Se entiende como infertilidad, cuando no se consigue concebir aun habiendo manteniendo relaciones sexuales durante al menos un año sin usar ningún tipo de método anticonceptivo. Las causas pueden ser muchas pero gracias a la asistencia médica y a distintos tratamientos de fertilidad se puede conseguir llevar a cabo un embarazo.
No se debe confundir la infertilidad con el hecho de ser estéril, ya que para la esterilidad no existen métodos correctores.
Los problemas de
fertilidad afectan a un 15% de hombres aproximadamente, si bien en la mayoría de los casos se consiguen corregir los problemas y aumentar de esta forma la posibilidad de conseguir un embarazo. No existen unas causas claras para determinar por que se ha producido la
infertilidad masculina o la baja calidad del esperma. Aunque los últimos estudios apuntan a alteraciones en el cromosoma Y, otros motivos como la edad avanzada, factores ambientales, desórdenes hipotalámicos u obstrucciones los de conductos deferentes pueden incidir negativamente en la calidad y movilidad del esperma.
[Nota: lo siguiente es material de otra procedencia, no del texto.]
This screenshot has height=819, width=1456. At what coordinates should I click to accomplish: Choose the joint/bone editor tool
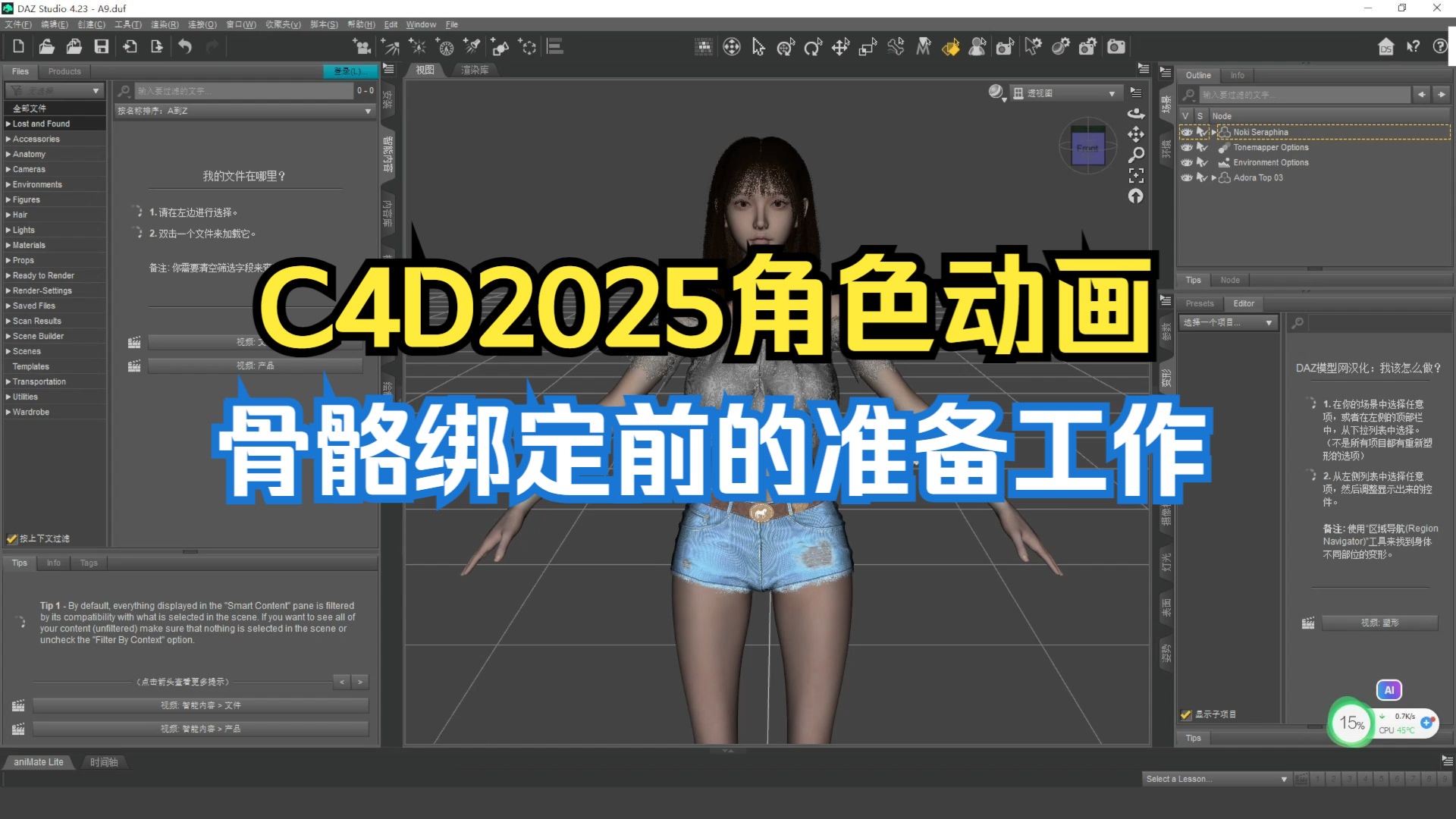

La infertilidad combinada aparece también en muchos casos, esto sucede cuando tanto el hombre como la mujer son infértiles o subfértiles, la combinación de estos factores da como resultado la infertilidad de la pareja. En otros casos el propio sistema inmunológico o la genética, pueden impedir concebir sin asistencia médica.
Para descubrir si el problema de infertilidad se encuentra en el hombre se debe realizar un
espermograma, con este análisis de laboratorio, se trata de contar la cantidad de espermatozoides que hay en la eyaculación, su morfología y la movilidad de los mismos. Es importante que el semen no sea demasiado fluido o demasiado viscoso, cualquiera de los extremos nos indicaría que detrás puede existir alguna patología.
Si el esperma tiene todas las características correctas el problema de infertilidad seguramente se encuentre en la mujer.